- _YOUR GOAL_: If pictures are present, leave them out, and copy the data word for word.

- _SUPPLIED MATERIAL_:
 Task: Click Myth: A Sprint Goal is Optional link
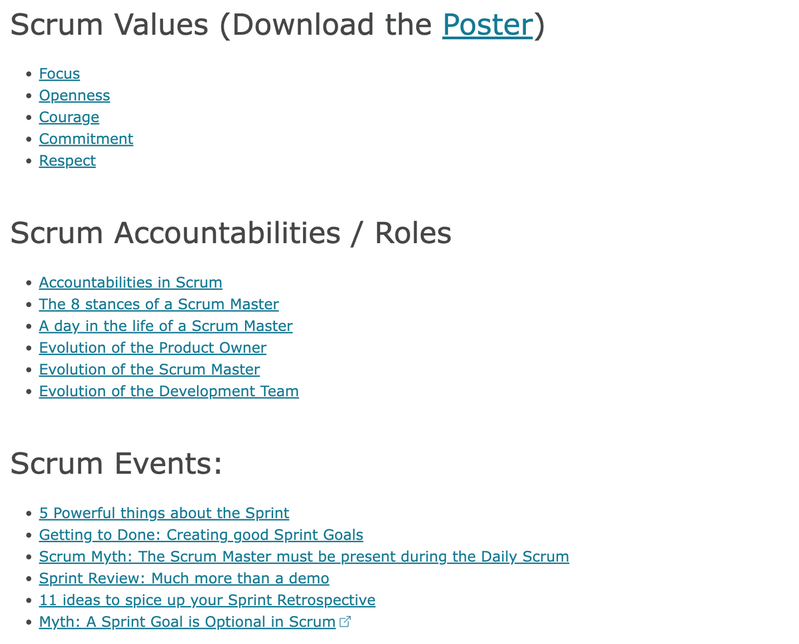click(x=187, y=622)
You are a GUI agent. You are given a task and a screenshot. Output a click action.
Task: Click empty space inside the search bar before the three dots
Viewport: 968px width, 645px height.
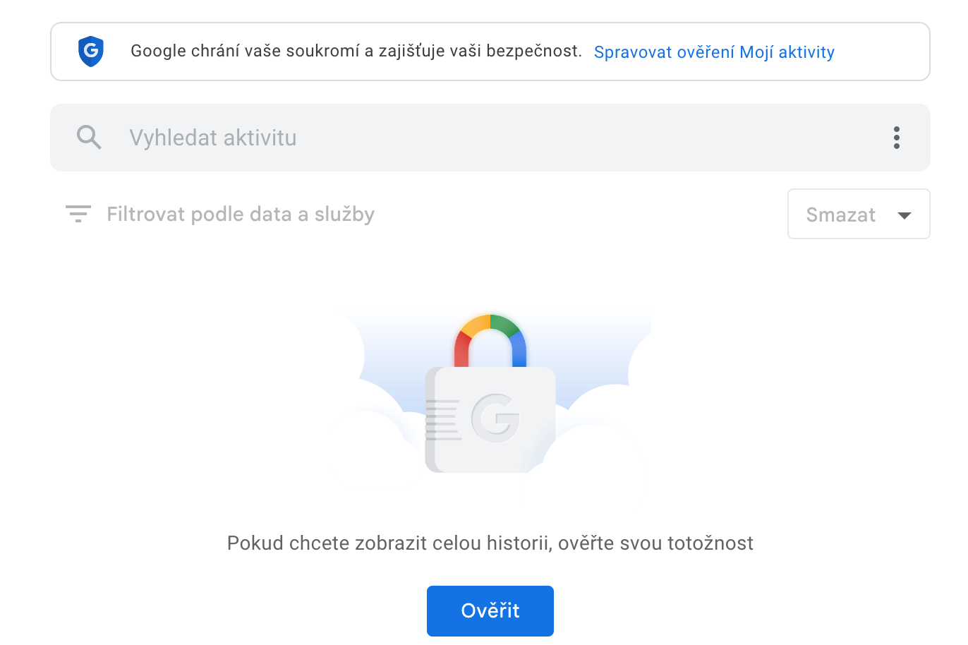pyautogui.click(x=635, y=138)
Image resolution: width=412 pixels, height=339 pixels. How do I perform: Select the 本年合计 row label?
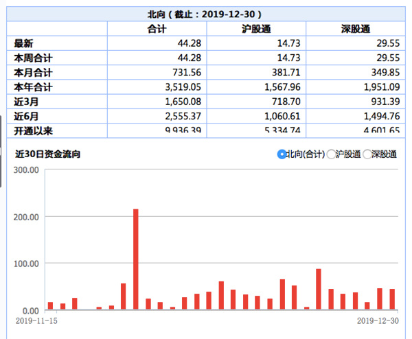tap(34, 87)
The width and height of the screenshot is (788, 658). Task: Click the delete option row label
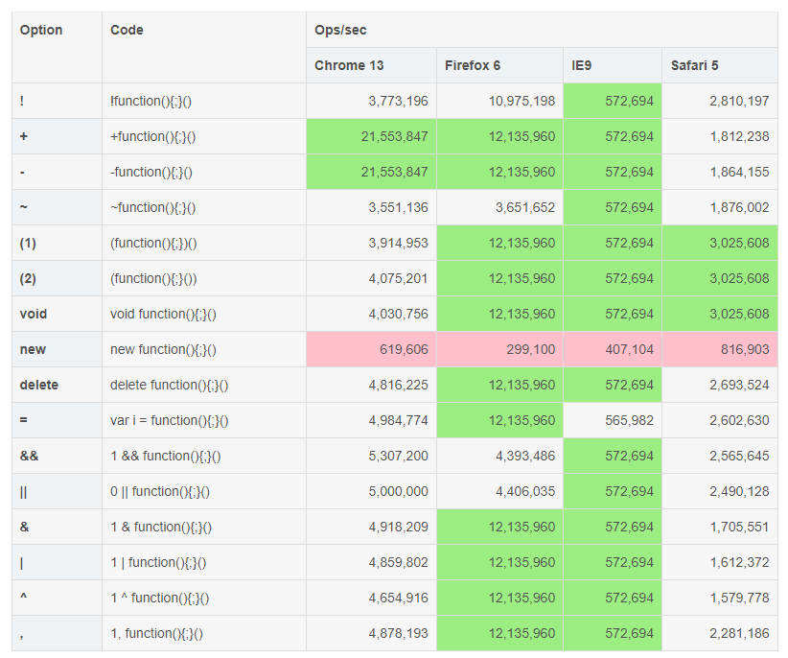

- _SOLUTION_:
 Task: Click Myth: A Sprint Goal is Optional link
click(x=187, y=622)
You are a GUI agent. You are given a task and a screenshot. Output a click action.
Task: Click empty space inside the search bar before the three dots
Viewport: 968px width, 645px height.
pyautogui.click(x=635, y=138)
Image resolution: width=412 pixels, height=339 pixels. How do I perform: Select the 本年合计 row label?
tap(34, 87)
The width and height of the screenshot is (788, 658). Task: Click the delete option row label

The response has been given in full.